▶ Problem details
Rewrite every line in the rows below as a Markdown table with the columns "Line" and "Text". Number each line in the first column, and leave out blank lines.

▶ Material provided
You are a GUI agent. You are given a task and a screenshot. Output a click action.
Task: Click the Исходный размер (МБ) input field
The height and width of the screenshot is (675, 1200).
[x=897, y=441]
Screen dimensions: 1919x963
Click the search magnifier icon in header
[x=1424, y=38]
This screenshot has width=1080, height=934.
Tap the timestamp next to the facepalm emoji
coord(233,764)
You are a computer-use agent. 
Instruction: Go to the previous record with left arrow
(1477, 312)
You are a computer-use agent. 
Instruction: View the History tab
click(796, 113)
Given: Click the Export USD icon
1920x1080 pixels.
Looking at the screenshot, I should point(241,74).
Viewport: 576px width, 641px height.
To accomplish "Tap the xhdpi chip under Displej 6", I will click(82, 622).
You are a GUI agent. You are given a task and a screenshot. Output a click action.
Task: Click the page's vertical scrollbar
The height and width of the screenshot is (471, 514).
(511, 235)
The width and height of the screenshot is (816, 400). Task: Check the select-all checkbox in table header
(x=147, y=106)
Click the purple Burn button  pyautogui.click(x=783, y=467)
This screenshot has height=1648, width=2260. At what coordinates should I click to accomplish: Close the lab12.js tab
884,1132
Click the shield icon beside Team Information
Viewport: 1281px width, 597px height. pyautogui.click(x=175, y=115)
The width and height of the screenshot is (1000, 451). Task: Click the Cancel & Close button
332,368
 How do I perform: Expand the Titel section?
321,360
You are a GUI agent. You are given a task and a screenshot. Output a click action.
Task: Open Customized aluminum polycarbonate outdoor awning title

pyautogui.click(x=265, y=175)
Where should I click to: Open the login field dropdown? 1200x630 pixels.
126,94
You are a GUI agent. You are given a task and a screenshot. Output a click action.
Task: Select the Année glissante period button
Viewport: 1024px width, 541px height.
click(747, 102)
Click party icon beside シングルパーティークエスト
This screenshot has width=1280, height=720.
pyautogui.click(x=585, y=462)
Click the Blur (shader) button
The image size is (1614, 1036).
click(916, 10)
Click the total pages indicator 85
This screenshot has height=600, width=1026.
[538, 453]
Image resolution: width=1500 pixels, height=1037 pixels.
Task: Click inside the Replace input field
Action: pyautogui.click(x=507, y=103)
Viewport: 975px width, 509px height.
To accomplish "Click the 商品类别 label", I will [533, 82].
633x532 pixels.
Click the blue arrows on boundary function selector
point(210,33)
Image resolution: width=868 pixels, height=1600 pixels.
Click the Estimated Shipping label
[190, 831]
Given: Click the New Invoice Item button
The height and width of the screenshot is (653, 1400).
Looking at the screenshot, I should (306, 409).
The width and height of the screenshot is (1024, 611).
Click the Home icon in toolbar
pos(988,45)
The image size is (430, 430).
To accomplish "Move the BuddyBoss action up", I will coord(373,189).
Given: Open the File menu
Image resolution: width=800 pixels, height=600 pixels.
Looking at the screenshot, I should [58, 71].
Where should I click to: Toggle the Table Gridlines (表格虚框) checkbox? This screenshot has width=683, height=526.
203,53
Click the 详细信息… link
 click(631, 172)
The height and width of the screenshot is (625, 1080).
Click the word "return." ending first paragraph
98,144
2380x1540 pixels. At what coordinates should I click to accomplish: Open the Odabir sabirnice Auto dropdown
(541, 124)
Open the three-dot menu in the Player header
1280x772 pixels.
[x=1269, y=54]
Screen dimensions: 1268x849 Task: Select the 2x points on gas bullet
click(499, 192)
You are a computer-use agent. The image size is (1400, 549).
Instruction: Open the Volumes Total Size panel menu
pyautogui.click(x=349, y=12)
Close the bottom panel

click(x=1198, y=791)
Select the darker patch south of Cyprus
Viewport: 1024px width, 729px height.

▶ Output below
| Line | Text |
|---|---|
| 1 | You are a GUI agent. You are given a task and a screenshot. Output a click action. |
| 2 | Task: Click the Исходный размер (МБ) input field |
| 3 | The height and width of the screenshot is (675, 1200). |
| 4 | [x=897, y=441] |
| 5 | Screen dimensions: 1919x963 |
| 6 | Click the search magnifier icon in header |
| 7 | [x=1424, y=38] |
| 8 | This screenshot has width=1080, height=934. |
| 9 | Tap the timestamp next to the facepalm emoji |
| 10 | coord(233,764) |
| 11 | You are a computer-use agent.  |
| 12 | Instruction: Go to the previous record with left arrow |
| 13 | (1477, 312) |
| 14 | You are a computer-use agent.  |
| 15 | Instruction: View the History tab |
| 16 | click(796, 113) |
| 17 | Given: Click the Export USD icon |
| 18 | 1920x1080 pixels. |
| 19 | Looking at the screenshot, I should point(241,74). |
| 20 | Viewport: 576px width, 641px height. |
| 21 | To accomplish "Tap the xhdpi chip under Displej 6", I will click(82, 622). |
| 22 | You are a GUI agent. You are given a task and a screenshot. Output a click action. |
| 23 | Task: Click the page's vertical scrollbar |
| 24 | The height and width of the screenshot is (471, 514). |
| 25 | (511, 235) |
| 26 | The width and height of the screenshot is (816, 400). Task: Check the select-all checkbox in table header |
| 27 | (x=147, y=106) |
| 28 | Click the purple Burn button  pyautogui.click(x=783, y=467) |
| 29 | This screenshot has height=1648, width=2260. At what coordinates should I click to accomplish: Close the lab12.js tab |
| 30 | 884,1132 |
| 31 | Click the shield icon beside Team Information |
| 32 | Viewport: 1281px width, 597px height. pyautogui.click(x=175, y=115) |
| 33 | The width and height of the screenshot is (1000, 451). Task: Click the Cancel & Close button |
| 34 | 332,368 |
| 35 |  How do I perform: Expand the Titel section? |
| 36 | 321,360 |
| 37 | You are a GUI agent. You are given a task and a screenshot. Output a click action. |
| 38 | Task: Open Customized aluminum polycarbonate outdoor awning title |
| 39 | pyautogui.click(x=265, y=175) |
| 40 | Where should I click to: Open the login field dropdown? 1200x630 pixels. |
| 41 | 126,94 |
| 42 | You are a GUI agent. You are given a task and a screenshot. Output a click action. |
| 43 | Task: Select the Année glissante period button |
| 44 | Viewport: 1024px width, 541px height. |
| 45 | click(747, 102) |
| 46 | Click party icon beside シングルパーティークエスト |
| 47 | This screenshot has width=1280, height=720. |
| 48 | pyautogui.click(x=585, y=462) |
| 49 | Click the Blur (shader) button |
| 50 | The image size is (1614, 1036). |
| 51 | click(916, 10) |
| 52 | Click the total pages indicator 85 |
| 53 | This screenshot has height=600, width=1026. |
| 54 | [538, 453] |
| 55 | Image resolution: width=1500 pixels, height=1037 pixels. |
| 56 | Task: Click inside the Replace input field |
| 57 | Action: pyautogui.click(x=507, y=103) |
| 58 | Viewport: 975px width, 509px height. |
| 59 | To accomplish "Click the 商品类别 label", I will [533, 82]. |
| 60 | 633x532 pixels. |
| 61 | Click the blue arrows on boundary function selector |
| 62 | point(210,33) |
| 63 | Image resolution: width=868 pixels, height=1600 pixels. |
| 64 | Click the Estimated Shipping label |
| 65 | [190, 831] |
| 66 | Given: Click the New Invoice Item button |
| 67 | The height and width of the screenshot is (653, 1400). |
| 68 | Looking at the screenshot, I should (306, 409). |
| 69 | The width and height of the screenshot is (1024, 611). |
| 70 | Click the Home icon in toolbar |
| 71 | pos(988,45) |
| 72 | The image size is (430, 430). |
| 73 | To accomplish "Move the BuddyBoss action up", I will coord(373,189). |
| 74 | Given: Open the File menu |
| 75 | Image resolution: width=800 pixels, height=600 pixels. |
| 76 | Looking at the screenshot, I should [58, 71]. |
| 77 | Where should I click to: Toggle the Table Gridlines (表格虚框) checkbox? This screenshot has width=683, height=526. |
| 78 | 203,53 |
| 79 | Click the 详细信息… link |
| 80 |  click(631, 172) |
| 81 | The height and width of the screenshot is (625, 1080). |
| 82 | Click the word "return." ending first paragraph |
| 83 | 98,144 |
| 84 | 2380x1540 pixels. At what coordinates should I click to accomplish: Open the Odabir sabirnice Auto dropdown |
| 85 | (541, 124) |
| 86 | Open the three-dot menu in the Player header |
| 87 | 1280x772 pixels. |
| 88 | [x=1269, y=54] |
| 89 | Screen dimensions: 1268x849 Task: Select the 2x points on gas bullet |
| 90 | click(499, 192) |
| 91 | You are a computer-use agent. The image size is (1400, 549). |
| 92 | Instruction: Open the Volumes Total Size panel menu |
| 93 | pyautogui.click(x=349, y=12) |
| 94 | Close the bottom panel |
| 95 | click(x=1198, y=791) |
| 96 | Select the darker patch south of Cyprus |
| 97 | Viewport: 1024px width, 729px height. |